## Your instructions
Those lines of the data that hold the word "agent" are to be copied out.

## Dataset entries
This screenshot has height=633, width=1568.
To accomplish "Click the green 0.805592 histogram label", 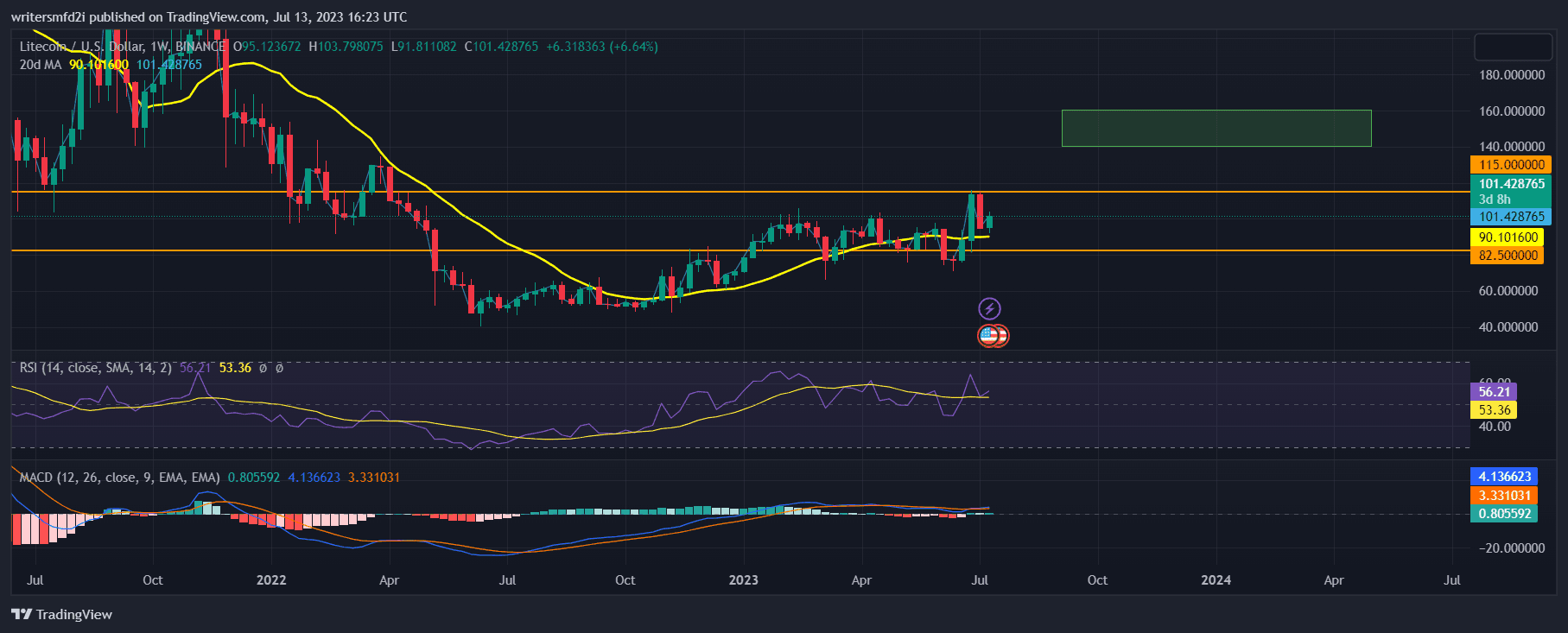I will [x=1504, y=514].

==

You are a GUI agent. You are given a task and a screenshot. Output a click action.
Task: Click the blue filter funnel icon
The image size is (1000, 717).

...

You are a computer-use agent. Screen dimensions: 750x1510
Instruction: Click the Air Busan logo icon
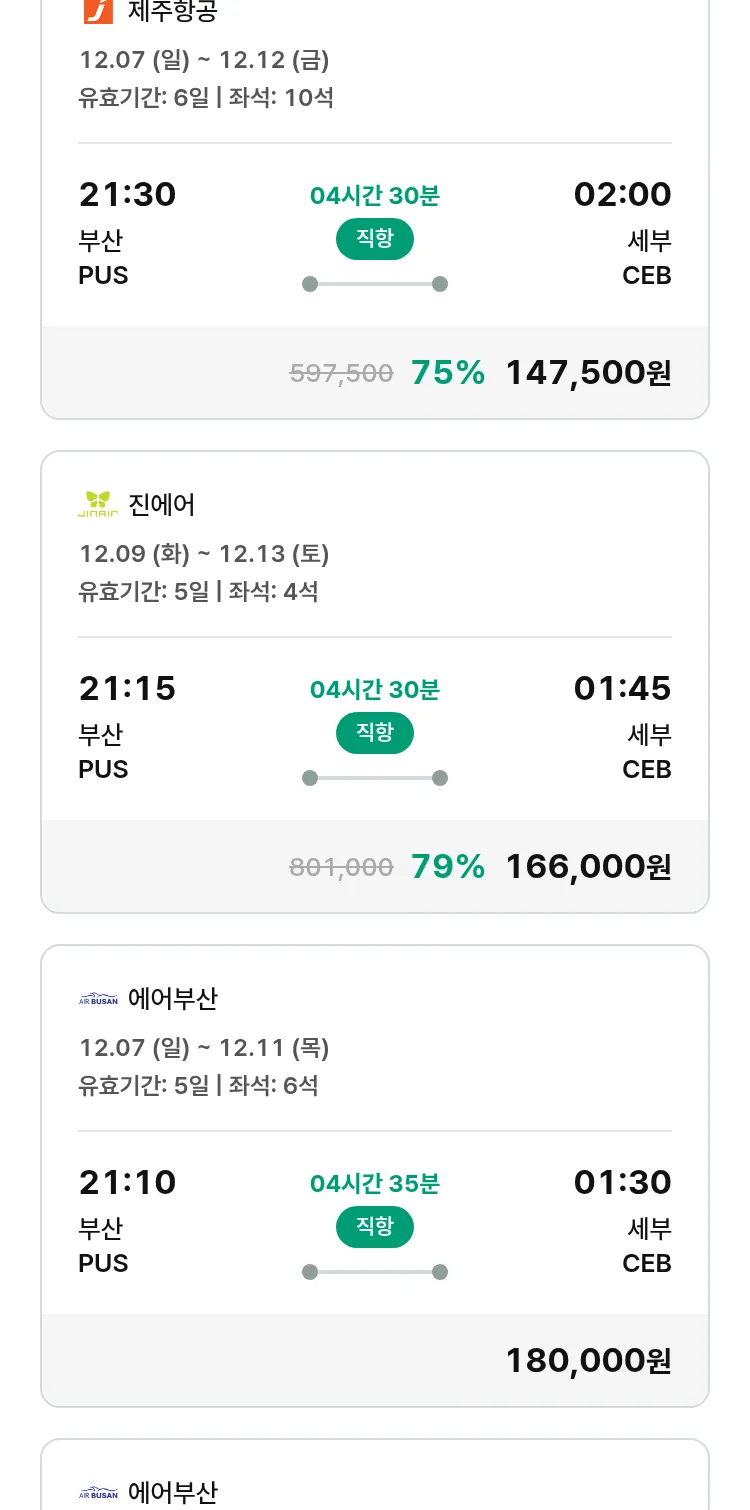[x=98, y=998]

## Answer for the task
You are a GUI agent. You are given a task and a screenshot. Output a click action.
You are a computer-use agent. Screen dimensions: 750x1510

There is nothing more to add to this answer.